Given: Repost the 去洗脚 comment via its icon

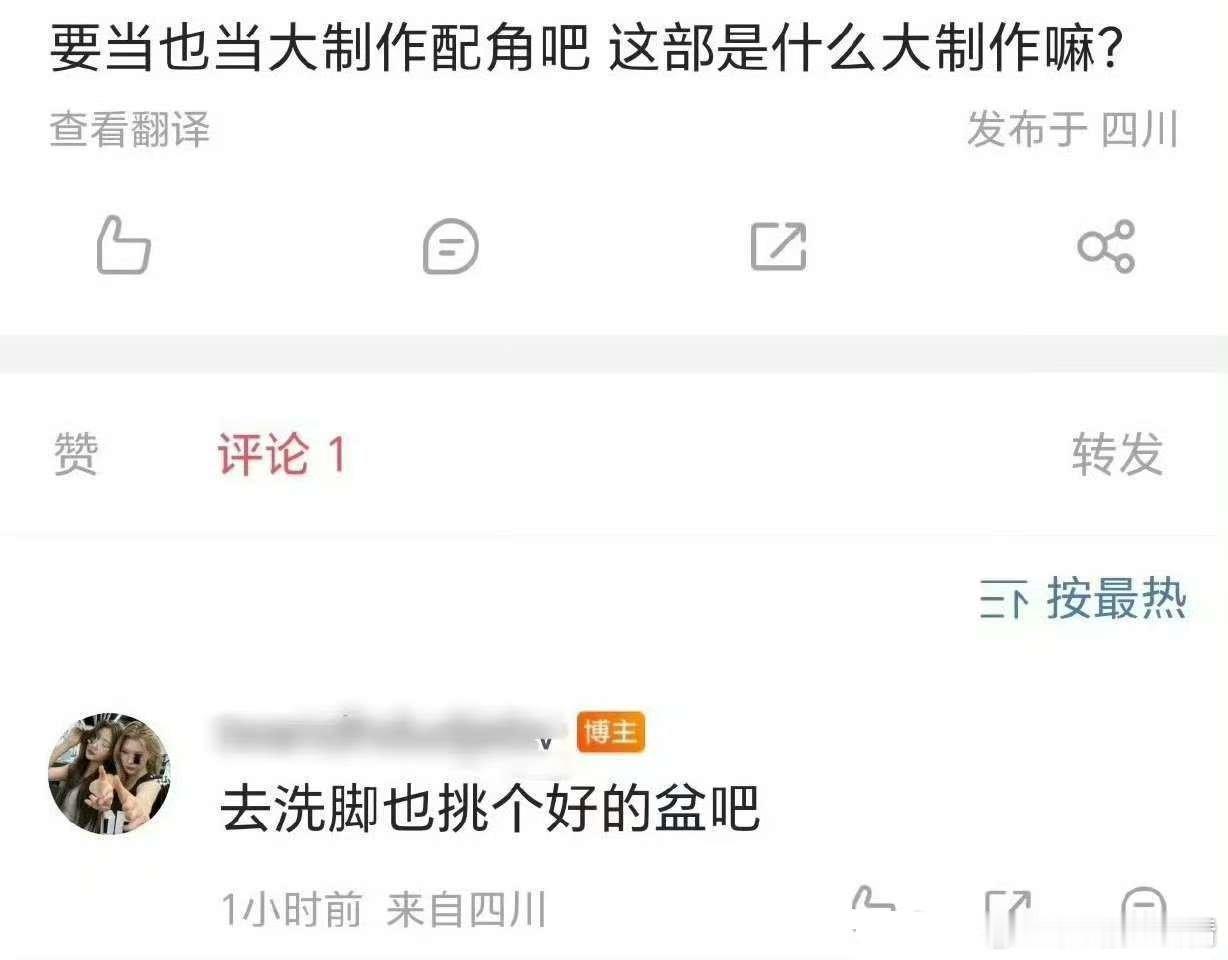Looking at the screenshot, I should [1008, 908].
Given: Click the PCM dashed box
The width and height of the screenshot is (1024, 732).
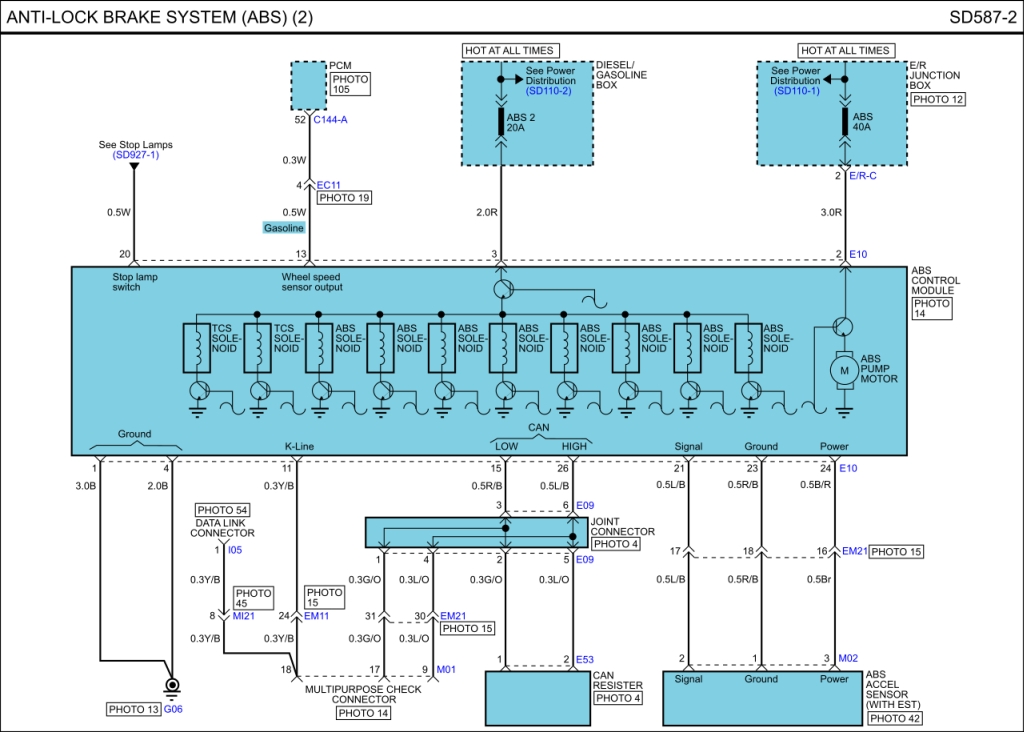Looking at the screenshot, I should (x=308, y=85).
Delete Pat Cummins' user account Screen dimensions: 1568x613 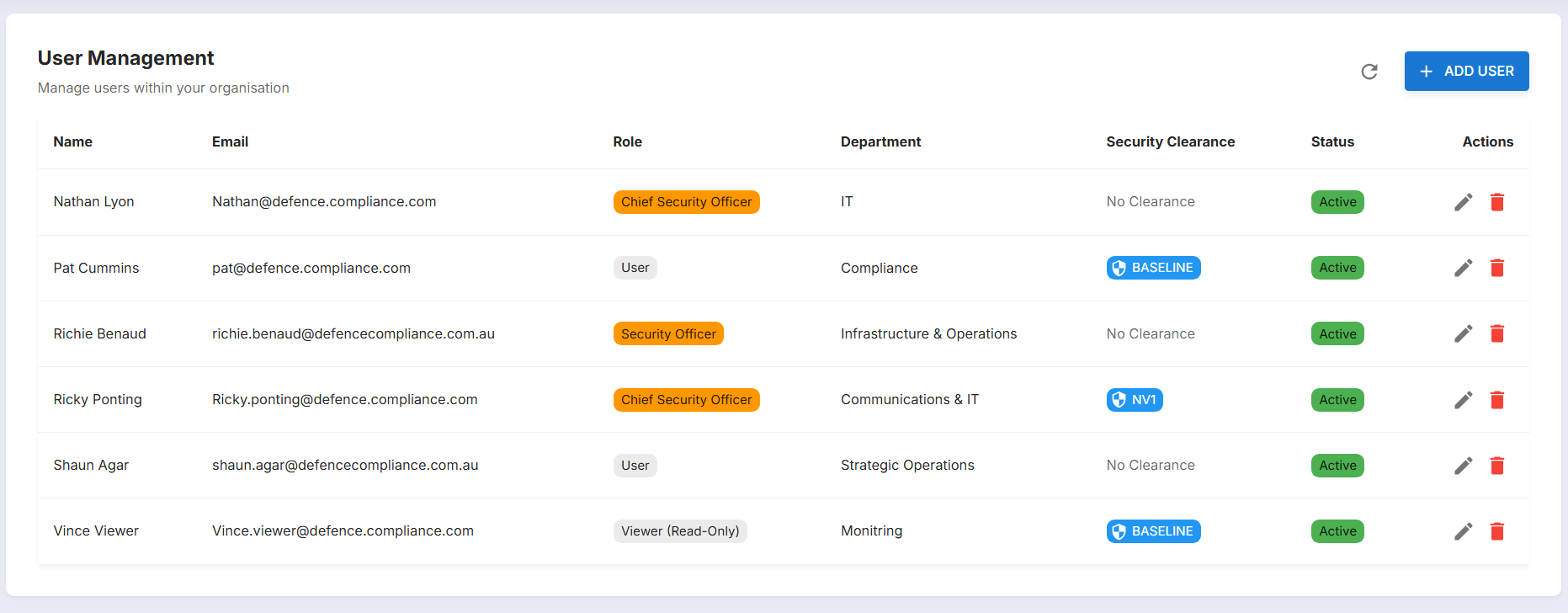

What the task requires
Exclude all images, then retype the records above without alteration.

Written solution
Given: Repost the 去洗脚 comment via its icon

Looking at the screenshot, I should [1008, 908].
Given: Click the PCM dashed box
The width and height of the screenshot is (1024, 732).
Looking at the screenshot, I should (x=308, y=85).
Delete Pat Cummins' user account Screen dimensions: 1568x613 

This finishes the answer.